3. Effect of nanofiber-guided cell alignment on the differentiation of neural stem cells
Figure 3. (a, b). Rat ANSCs differentiated on random and aligned LN-coated PCL nanofibers. The average diameter of the fibers is 250 nm. NSCs were cultured in the presence of 0.5% fetal bovine serum and 0.5 µM retinoic acid for 6 days. Differentiated cells formed extended long processes along fiber axis. Fibers provided guidance cue for process extension and outgrowth. Arrow in (b) indicates the axis of aligned fibers.

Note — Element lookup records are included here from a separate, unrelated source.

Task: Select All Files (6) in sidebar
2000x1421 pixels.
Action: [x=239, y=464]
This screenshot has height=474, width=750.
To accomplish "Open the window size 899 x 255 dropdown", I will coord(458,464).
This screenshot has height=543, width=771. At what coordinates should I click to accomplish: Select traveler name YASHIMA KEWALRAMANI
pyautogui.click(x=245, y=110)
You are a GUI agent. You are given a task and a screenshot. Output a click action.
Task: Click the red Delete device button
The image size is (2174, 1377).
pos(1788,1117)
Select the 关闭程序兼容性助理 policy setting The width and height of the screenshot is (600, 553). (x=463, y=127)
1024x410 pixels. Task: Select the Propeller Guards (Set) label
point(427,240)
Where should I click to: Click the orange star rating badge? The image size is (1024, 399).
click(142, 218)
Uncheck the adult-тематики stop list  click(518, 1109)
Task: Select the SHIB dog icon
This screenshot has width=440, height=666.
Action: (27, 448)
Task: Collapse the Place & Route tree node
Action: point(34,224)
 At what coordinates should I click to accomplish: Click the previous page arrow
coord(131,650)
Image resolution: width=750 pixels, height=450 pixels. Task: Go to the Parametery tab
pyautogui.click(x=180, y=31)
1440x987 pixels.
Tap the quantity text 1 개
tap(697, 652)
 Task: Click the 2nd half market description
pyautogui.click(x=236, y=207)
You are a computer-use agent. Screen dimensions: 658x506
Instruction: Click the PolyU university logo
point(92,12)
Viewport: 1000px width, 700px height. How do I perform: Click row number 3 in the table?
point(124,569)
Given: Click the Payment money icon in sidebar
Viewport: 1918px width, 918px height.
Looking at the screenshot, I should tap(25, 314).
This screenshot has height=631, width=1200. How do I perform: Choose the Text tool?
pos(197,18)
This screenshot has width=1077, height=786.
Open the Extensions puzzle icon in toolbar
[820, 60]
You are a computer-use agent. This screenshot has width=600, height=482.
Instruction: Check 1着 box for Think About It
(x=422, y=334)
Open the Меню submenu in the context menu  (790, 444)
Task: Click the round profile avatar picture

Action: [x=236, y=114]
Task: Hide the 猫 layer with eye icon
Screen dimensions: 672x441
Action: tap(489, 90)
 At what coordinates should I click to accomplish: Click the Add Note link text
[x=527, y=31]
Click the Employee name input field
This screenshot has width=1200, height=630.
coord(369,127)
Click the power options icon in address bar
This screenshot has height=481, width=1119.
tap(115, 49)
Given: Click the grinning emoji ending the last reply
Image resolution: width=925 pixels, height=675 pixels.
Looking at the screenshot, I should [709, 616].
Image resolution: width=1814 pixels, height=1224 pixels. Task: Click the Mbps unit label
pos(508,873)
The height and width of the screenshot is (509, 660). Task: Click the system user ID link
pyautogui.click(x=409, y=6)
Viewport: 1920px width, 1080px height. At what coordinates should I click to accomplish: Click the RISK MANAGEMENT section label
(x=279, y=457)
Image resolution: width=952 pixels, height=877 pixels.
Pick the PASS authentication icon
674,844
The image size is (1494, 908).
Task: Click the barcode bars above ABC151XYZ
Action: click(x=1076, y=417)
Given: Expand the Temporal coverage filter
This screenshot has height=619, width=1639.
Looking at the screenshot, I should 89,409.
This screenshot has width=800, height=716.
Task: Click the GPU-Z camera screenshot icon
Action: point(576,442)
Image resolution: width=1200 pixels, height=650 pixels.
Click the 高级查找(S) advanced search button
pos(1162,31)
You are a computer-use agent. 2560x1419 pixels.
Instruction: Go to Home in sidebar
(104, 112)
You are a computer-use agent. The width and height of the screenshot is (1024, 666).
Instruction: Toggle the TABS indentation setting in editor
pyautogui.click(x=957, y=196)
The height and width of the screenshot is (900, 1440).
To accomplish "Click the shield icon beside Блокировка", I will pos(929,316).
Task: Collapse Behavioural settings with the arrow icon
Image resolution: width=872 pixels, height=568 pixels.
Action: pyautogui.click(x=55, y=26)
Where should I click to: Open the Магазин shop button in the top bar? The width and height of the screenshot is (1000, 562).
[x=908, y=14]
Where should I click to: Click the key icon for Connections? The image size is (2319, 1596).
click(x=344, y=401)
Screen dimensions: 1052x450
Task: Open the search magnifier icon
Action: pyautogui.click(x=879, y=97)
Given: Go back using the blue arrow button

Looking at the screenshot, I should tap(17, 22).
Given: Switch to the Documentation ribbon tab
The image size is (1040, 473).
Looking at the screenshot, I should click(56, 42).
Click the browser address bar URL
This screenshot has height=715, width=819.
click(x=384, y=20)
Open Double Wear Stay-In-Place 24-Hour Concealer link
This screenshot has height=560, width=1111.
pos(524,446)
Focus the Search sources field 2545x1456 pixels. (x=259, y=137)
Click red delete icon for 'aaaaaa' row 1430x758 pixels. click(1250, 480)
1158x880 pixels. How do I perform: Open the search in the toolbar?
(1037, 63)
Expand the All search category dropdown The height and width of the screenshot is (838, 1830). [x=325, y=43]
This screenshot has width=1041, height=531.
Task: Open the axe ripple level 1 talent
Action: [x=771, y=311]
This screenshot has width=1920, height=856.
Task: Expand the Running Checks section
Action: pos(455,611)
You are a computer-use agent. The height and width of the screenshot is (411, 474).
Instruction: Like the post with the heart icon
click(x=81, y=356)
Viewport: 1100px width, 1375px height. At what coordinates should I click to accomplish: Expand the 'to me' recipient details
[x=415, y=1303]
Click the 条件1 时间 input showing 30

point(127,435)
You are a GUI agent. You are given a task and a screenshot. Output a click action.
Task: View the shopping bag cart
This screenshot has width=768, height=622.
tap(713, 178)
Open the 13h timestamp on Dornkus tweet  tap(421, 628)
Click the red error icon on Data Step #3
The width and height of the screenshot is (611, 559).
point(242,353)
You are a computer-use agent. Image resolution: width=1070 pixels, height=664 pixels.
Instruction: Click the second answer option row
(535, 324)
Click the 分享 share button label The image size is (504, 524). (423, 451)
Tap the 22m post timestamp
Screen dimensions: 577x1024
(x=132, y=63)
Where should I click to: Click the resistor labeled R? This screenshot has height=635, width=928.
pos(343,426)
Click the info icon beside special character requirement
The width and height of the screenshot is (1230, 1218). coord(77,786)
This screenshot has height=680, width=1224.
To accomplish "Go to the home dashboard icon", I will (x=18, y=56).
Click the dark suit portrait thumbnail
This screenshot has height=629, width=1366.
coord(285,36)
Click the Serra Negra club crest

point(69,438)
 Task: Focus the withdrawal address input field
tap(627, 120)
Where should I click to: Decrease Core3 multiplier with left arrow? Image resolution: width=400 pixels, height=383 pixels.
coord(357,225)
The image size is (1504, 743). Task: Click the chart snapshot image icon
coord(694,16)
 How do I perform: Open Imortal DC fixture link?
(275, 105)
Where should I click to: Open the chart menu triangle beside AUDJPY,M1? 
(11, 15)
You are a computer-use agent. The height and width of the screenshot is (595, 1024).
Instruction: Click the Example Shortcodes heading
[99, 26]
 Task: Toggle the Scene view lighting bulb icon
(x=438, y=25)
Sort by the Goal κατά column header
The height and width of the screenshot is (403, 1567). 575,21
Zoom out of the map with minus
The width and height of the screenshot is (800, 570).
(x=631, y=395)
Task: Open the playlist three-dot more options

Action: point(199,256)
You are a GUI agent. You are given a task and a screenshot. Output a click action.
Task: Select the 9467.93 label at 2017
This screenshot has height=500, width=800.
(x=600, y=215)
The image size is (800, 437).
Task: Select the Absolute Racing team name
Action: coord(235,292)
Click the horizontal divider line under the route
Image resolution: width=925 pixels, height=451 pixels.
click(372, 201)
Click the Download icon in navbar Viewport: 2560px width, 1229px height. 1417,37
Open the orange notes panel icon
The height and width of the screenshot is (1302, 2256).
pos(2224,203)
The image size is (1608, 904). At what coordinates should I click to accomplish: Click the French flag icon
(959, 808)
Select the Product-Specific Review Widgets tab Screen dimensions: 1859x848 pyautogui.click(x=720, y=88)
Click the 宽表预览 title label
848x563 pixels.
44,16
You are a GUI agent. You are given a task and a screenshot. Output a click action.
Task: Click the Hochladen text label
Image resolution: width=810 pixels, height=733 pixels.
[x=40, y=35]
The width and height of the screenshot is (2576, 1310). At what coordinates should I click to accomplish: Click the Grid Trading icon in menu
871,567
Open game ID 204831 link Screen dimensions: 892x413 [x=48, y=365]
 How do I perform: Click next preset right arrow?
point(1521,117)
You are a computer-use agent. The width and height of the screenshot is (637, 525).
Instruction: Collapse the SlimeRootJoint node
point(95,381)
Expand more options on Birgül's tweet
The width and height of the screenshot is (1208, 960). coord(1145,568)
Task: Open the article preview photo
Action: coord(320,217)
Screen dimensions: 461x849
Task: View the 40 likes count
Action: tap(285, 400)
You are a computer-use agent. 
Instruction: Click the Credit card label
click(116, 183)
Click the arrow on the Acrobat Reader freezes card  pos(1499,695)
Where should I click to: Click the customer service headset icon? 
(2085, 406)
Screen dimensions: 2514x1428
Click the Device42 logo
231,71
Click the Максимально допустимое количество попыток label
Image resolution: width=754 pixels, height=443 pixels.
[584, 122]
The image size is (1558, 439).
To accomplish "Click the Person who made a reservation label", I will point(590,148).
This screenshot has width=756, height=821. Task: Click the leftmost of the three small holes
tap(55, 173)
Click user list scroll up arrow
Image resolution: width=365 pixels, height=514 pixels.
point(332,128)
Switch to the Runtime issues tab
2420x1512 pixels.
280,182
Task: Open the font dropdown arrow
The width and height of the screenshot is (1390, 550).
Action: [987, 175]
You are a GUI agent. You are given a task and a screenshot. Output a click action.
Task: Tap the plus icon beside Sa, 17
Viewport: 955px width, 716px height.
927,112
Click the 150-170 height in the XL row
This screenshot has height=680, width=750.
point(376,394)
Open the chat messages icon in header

This study aims to integrate topographical and surface-tethered biochemical cues to potentiate the adhesion, contact guidance and growth factor signaling of neural stem cells (NSCs), thereby impacting the regulation of NSC proliferation and differentiation. Cell migration, neurite outgrowth and functional connection of the developing neurons are thought to be guided by complex, spatially and temporally ordered ECM-mediated contact guidance. Since distinct morphological characteristics often accompany stem cell differentiation, the question of whether one can conversely utilize topography-induced alterations in cell morphology to impact stem cell fate choices becomes scientifically interesting and relevant. We have demonstrated that nanofibers coated with laminin (LN), an important ECM component found in ventricular zone basal lamina, were much more efficient in mediating NSC adhesion and proliferation than collagen- and fibronectin (FN)-coated fibers. Most interestingly, nanofiber (~300 nm) alignment proves to be a strong cue in directing NSC differentiation under differentiation condition (0.5% FBS and 0.5 μM retinoic acid). NSCs adhere to aligned LN-coated nanofibers, extend processes along the fiber axis and drive more effective neuronal differentiation than LN-coated random fibers and 2-D membrane (Fig. 6). In contrast, random LN-coated fibers preferentially direct NSCs to differentiate towards oligodendrocyte lineage.
We will continue to systematically analyze effects of nanofiber-presented topographical cues and surface-tethered biochemical cues, independently or in combination, on the adhesion, proliferation and differentiation of human embryonic stem cells (hESCs) and hESC-derived neural progenitors and neural crest stem cells. These studies will provide an experimental framework for the development of a mechanistic model for the regulation of stem cell fate specification by niche cues.
4. Nanofiber nerve guide on nerve regeneration
Axonal regeneration is subject to various bioactive cues provided by ECM microenvironment, many of which secreted by glia cells in response to damage. Both guidance cues and neurotrophic cues are important for effective re-growth of the axons. Although numerous neurotrophic factors and cell adhesion cues that promote neural regeneration have been identified, the temporal and spatial delivery of these cues remains poorly defined. Taking advantage of nanofiber-provided adhesion guidance, we engineered a new nanofiber nerve guide with enhanced local delivery capability for neurotrophic factors and axonal guidance cues. In collaboration with Prof. Ahmet Hoke at Departments of Neurology and Neuroscience, we are investigating how these locally delivered cues influence axonal regeneration using a rat peripheral nerve repair model.